[Begin SELECTED EXCERPT]

For the first time in my writing career, I had to step into a time machine in order to write my next novel, The Sirena Quest. Let me explain.
Most novels, from those on the bestseller list to the classics, are written in the author’s “now.” In the same way that Gone Girl takes place in Gillian Flynn’s present, Leo Tolstoy’s Anna Karenina and Jane Austen’s Emma take place in fictional worlds that are in chronological sync with their author’s world. In other words, when Herman Melville decided to write Moby Dick, he didn’t need to research the whaling industry during the two decades before the Civil War to avoid making any anachronistic errors. That’s because he wrote the novel during those same decades. So, too, the streets, cars, typewriters, and telephones that Philip Marlowe used in the Los Angeles of the 1930s in The Big Sleep are the same streets, cars, typewriters, and telephones that Raymond Chandler used while he wrote that novel in Los Angeles in the 1930s.
But many wonderful writers have elected to set their novels in an earlier era. Alan Furst, for example, is the master of the historical spy novel. Most of his books are set in Europe just prior to or during World War II. So, too, in 1989, Ken Follett, whose earlier books established him as a bestselling author of international thrillers, made a radical shift back in time to the 12th century with Pillars of the Earth, the first novel in his trilogy set in medieveal England.
Not keen on the 12th century or pre-WWII Europe? No problem. Name your era, pick your genre, and you’ll be amazed at the offerings. Have a yen for mysteries and suspense set in ancient Rome? Here you go. How about medieval romance novels? Step right up. And when you finish, say, Robert Harris’ An Officer and a Spy, pause to reflect on the amount of historical research into the Dreyfus Affair that had to precede the moment when Harris typed CHAPTER 1 at the top of that first page.
That’s because, among other things, when you set your fictional world in an earlier era, you need to guard against anachronisms. For example, Shakespeare committed one such error in Julius Caesar when he had Cassius announce that “The clock has struck three.” The problem? There were no such mechanical clocks in ancient Rome. Another example? In the movie Titanic, the character Jack mentions his ice-fishing on Lake Wissota near Chippewa Falls, Wisconsin. Unbeknownst to the screenwriters, that particular lake is a man-made reservoir constructed five years after the sinking of the Titanic. You can find other chronological flubs here.

[End SELECTED EXCERPT]

REQUIREMENTS
Extend the essay on anachronisms in historical fiction, beginning right after its final sentence.

[Begin GIVEN ENTRIES]

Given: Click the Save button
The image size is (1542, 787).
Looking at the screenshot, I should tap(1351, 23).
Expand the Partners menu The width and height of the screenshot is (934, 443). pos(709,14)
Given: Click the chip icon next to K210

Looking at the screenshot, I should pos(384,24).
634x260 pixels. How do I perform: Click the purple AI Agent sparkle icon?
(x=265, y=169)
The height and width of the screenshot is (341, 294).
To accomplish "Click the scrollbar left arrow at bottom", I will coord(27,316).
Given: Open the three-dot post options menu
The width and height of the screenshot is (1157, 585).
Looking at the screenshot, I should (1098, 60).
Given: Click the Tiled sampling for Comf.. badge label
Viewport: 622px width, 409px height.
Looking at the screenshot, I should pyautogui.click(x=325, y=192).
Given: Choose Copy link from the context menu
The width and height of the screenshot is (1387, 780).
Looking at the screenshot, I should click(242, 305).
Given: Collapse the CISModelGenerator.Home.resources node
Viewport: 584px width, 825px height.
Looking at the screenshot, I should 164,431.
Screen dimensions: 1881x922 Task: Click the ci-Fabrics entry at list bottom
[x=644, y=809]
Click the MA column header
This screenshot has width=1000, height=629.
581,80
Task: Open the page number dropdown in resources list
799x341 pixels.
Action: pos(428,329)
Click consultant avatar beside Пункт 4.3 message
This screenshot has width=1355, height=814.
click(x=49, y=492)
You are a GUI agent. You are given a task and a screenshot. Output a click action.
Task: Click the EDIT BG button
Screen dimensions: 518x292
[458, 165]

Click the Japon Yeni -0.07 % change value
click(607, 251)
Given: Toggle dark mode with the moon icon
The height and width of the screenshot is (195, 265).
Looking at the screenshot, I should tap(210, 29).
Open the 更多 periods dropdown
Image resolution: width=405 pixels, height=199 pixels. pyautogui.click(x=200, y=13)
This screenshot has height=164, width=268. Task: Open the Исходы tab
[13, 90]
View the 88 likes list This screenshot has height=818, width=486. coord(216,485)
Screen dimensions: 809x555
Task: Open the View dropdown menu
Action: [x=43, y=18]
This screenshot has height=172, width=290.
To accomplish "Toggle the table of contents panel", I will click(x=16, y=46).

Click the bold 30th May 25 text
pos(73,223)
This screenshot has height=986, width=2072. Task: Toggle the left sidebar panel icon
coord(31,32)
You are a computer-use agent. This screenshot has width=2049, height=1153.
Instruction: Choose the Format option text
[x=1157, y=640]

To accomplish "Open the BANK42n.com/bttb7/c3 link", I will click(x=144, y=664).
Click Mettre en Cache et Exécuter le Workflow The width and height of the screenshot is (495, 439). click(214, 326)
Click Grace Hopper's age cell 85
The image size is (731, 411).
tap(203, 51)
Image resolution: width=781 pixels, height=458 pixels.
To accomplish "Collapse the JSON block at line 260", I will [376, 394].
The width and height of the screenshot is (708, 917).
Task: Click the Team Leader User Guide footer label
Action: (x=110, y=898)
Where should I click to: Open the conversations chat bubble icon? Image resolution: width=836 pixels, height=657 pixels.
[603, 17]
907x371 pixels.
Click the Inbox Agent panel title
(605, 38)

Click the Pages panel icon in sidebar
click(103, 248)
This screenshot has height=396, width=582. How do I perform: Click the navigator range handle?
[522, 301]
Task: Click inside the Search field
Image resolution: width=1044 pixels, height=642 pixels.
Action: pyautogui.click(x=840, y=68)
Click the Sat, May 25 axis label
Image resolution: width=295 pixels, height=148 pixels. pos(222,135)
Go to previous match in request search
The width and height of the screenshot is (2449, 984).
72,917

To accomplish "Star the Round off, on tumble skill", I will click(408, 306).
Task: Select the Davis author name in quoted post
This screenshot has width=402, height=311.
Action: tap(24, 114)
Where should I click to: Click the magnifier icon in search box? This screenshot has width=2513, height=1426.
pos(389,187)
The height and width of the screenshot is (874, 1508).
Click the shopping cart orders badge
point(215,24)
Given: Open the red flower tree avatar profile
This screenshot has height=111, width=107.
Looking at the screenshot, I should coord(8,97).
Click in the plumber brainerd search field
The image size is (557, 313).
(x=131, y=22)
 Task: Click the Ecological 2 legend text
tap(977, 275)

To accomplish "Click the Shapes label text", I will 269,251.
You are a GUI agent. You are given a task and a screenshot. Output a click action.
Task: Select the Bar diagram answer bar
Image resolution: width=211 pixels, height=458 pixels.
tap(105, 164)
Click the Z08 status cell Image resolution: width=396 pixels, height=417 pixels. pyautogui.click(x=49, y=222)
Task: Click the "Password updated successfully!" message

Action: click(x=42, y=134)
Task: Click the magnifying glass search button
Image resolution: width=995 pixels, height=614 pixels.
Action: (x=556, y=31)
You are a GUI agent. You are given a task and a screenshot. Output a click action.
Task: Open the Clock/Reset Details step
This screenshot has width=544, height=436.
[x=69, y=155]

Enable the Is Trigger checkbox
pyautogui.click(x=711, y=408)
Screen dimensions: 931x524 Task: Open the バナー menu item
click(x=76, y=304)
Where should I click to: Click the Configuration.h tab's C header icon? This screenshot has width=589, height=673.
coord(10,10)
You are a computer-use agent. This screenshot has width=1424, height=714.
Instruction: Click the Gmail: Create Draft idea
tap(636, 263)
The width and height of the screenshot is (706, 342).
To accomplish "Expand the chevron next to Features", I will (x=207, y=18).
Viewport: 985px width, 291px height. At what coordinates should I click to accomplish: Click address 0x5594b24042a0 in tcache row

[End GIVEN ENTRIES]

ANSWER TO THE EXERCISE
Ironically, as I discovered in writing The Sirena Quest, keeping the smaller details accurate is even trickier when your novel takes place sometime in the past several decades. That’s because, in addition to all the cultural changes and new events that will impact your characters, you have to pin down the then-current technologies. Set your novel in, say, a law firm in 1979, and you sure better not put a laptop on your lawyer’s desk or give him access to the Internet. And you best wait a few years more before you have him settle down on his couch at night to watch SportsCenter on ESPN.
As you move forward into the 1980s, the pace of technological change only increases. Think of that iconic shot of Michael Douglas with the gargantuan cell phone in the 1987 movie Wall Street–a technological wonder back then, an object of mockery today.
My novel, The Sirena Quest is set in 1994. It features four men who met as college roommates their freshman year, drifted apart after graduation, and are now coming together a week or so before their 20th year college reunion.
1994.
Not that long ago, right? You’d be surprised. Though our cell phones had starting shrinking, the flip phone version was still two years away and, even more surprising, Apple would not unveil the iPhone for another 13 years. Facebook was ten years from launch; Twitter twelve years.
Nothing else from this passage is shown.